→ YOUR OBJECTIVE: Retype the data from its first line through the line containing "This screenshot has height=877, width=783. (466, 681)", including both ends. Leave the pictures out.

-- Begin SUPPLIED DATA --

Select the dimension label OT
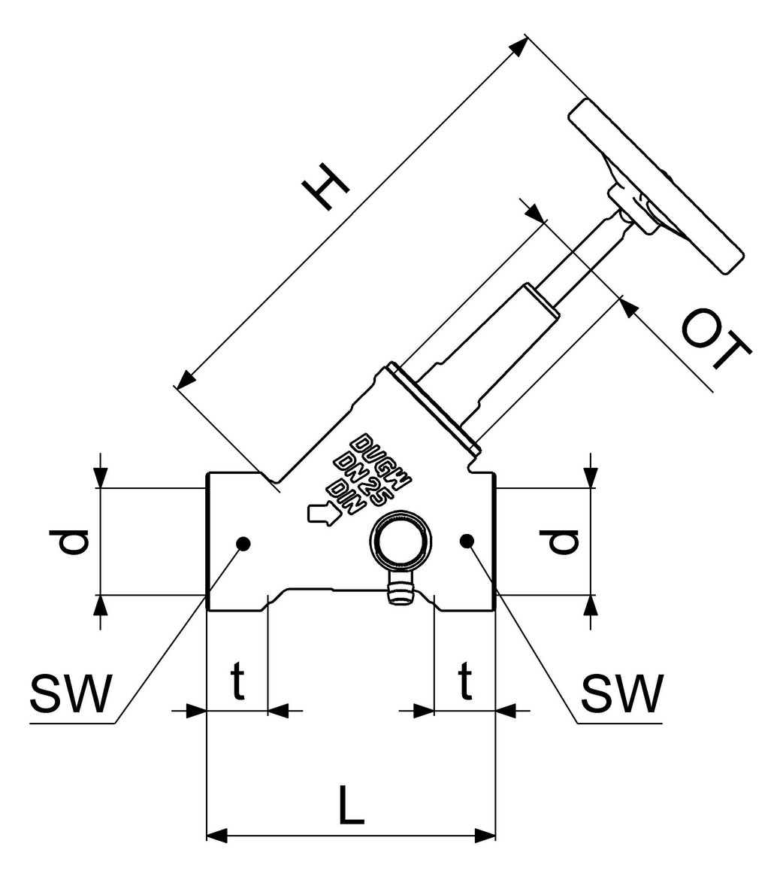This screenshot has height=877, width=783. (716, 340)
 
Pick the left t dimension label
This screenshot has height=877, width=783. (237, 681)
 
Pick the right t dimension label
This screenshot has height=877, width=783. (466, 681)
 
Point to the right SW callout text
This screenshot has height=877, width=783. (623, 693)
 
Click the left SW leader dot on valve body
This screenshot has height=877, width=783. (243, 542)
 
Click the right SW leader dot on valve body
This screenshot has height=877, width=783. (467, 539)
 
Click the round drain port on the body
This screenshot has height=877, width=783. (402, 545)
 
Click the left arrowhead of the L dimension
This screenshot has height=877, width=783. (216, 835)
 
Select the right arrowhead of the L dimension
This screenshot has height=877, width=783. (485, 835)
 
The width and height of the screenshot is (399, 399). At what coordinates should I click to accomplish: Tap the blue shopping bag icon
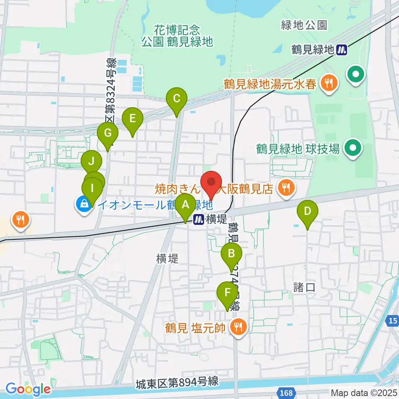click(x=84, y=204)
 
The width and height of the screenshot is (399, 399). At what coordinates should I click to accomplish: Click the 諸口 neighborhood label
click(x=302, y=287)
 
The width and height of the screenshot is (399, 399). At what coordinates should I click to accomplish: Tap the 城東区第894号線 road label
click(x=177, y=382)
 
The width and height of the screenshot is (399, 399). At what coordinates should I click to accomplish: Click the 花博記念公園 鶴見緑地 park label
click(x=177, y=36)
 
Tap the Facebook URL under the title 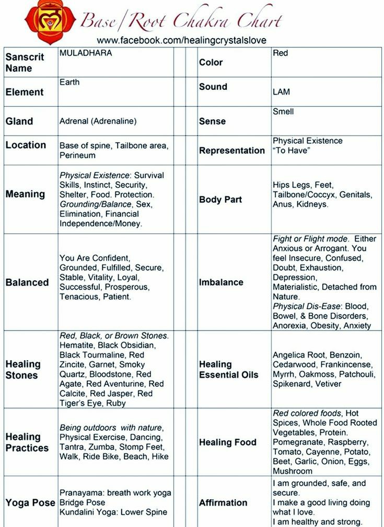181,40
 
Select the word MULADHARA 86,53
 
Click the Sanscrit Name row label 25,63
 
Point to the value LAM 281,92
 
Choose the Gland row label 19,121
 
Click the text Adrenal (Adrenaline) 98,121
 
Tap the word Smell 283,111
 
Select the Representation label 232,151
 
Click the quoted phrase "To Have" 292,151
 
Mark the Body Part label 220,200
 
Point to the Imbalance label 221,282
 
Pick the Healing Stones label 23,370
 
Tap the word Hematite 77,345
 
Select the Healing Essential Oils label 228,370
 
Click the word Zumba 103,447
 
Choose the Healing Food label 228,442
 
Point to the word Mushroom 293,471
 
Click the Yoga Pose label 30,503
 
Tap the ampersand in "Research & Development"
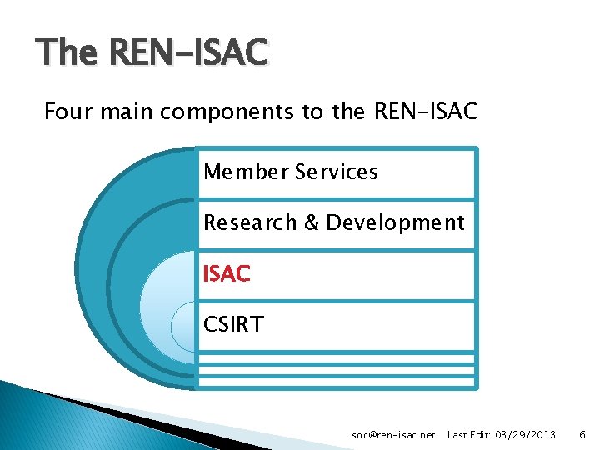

-- End SUPPLIED DATA --

→ RESULT FOR THIS TASK:
Select the dimension label OT
This screenshot has height=877, width=783. (716, 340)
 
Pick the left t dimension label
This screenshot has height=877, width=783. (237, 681)
 
Pick the right t dimension label
This screenshot has height=877, width=783. (466, 681)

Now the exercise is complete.